In my heavily biased ROC opinion tho, Ottawa has provided Quebecers with much leeway and much support in ensuring the future of the french language and culture - and yet the PQ persists in painting Ottawa as intolerant and incapable of offering any solutions to their (perceived) problems. For Quebec to flourish, it will need more trade, more jobs and more international trade and more economic development. 

The PQ seems to suggest that it is the ROC and policies from Ottawa that is preventing her from reaching her potential in the realm of international trade, and in the economy. I am pleased for Quebecers that most voters have seen through this ruse. 

The new premier seems to have a very acute sense of what is important and what should be on the agenda for the next 4 years. But as you say - the sovereigntists will never "go away" - they will be back. I am wondering, as some analysts have suggested, whether the PQ and CAQ will establish a union of sorts, not unlike the Harper - MacKay union that saw the Conservatives and Reform parties merge. That could well be the future of the sovereignty movement.


----------



## bgc_fan (Apr 5, 2009)

MATERIAL PROVIDED =>
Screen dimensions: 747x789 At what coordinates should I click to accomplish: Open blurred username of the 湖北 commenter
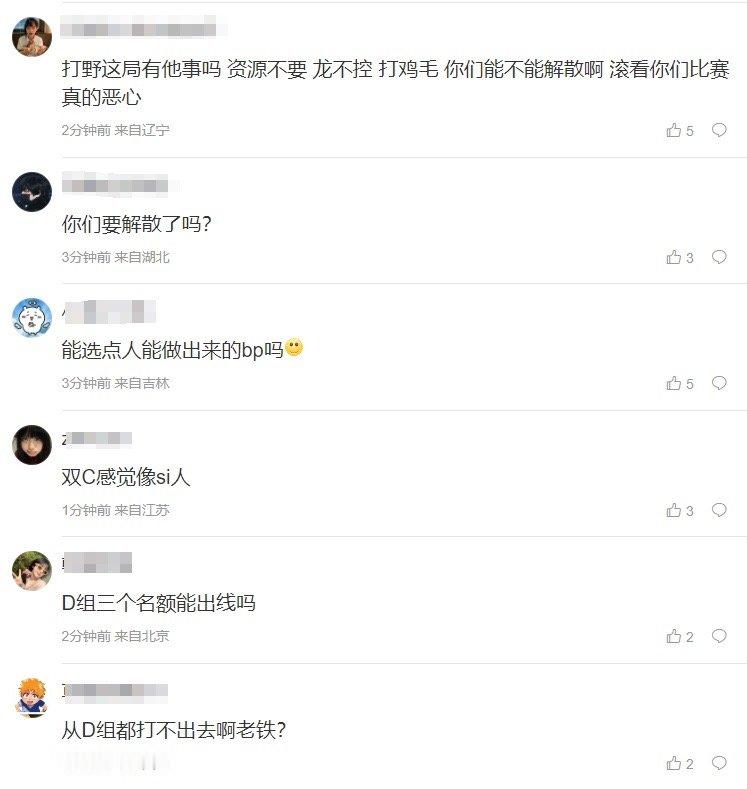pyautogui.click(x=115, y=185)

TASKS TO COMPLETE =>
**1.** For each statement about the forum post on Quebec politics, answer yes or no and quote the words of the post that decide it.
(a) The writer says Ottawa has given Quebecers little support for the French language and culture.
(b) The writer expects the sovereigntists to return.
(c) The writer likens a possible PQ and CAQ union to the merger of the Conservatives and Reform parties.
**2.** Answer from the forum post on Quebec politics:
(a) What will Quebec need in order to flourish?
(b) How many years does the agenda the new premier is said to grasp cover?
(c) Which two parties might establish a union of sorts, according to some analysts?
**3.** Carry on the forum thread on Quebec politics from where it stops.

ANSWER SET =>
**1.**
(a) No: "Ottawa has provided Quebecers with much leeway and much support in ensuring the future of the french language and culture"
(b) Yes: "they will be back"
(c) Yes: "not unlike the Harper - MacKay union that saw the Conservatives and Reform parties merge"

**2.**
(a) More trade, more jobs, more international trade and more economic development
(b) The next 4 years
(c) The PQ and CAQ

**3.**
dubmac said:


> The new premier seems to have a very acute sense of what is important and what should be on the agenda for the next 4 years. But as you say - the sovereigntists will never "go away" - they will be back. I am wondering, as some analysts have suggested, whether the PQ and CAQ will establish a union of sorts, not unlike the Harper - MacKay union that saw the Conservatives and Reform parties merge. That could well be the future of the sovereignty movement.


I doubt it. The PQ is pretty much hardcore separatist, while CAQ isn't so much. CAQ seems to be more moderate in that sense. As for the Charter, you do realize that over 60% of Quebecois were in favour of it. So the PQ did not lose because of that.


----------



## Toronto.gal (Jan 8, 2010)

sags said:


> The Justin Trudeau factor............??


Seriously, or are you joking?! On 2nd thought, you may be right; might have been the effect of all his f-bomb. :biggrin:

Who was the first to have whipped up the phrase 'You must put a knife to the throat of English Canada'? Was it Stéphane Dion's late father?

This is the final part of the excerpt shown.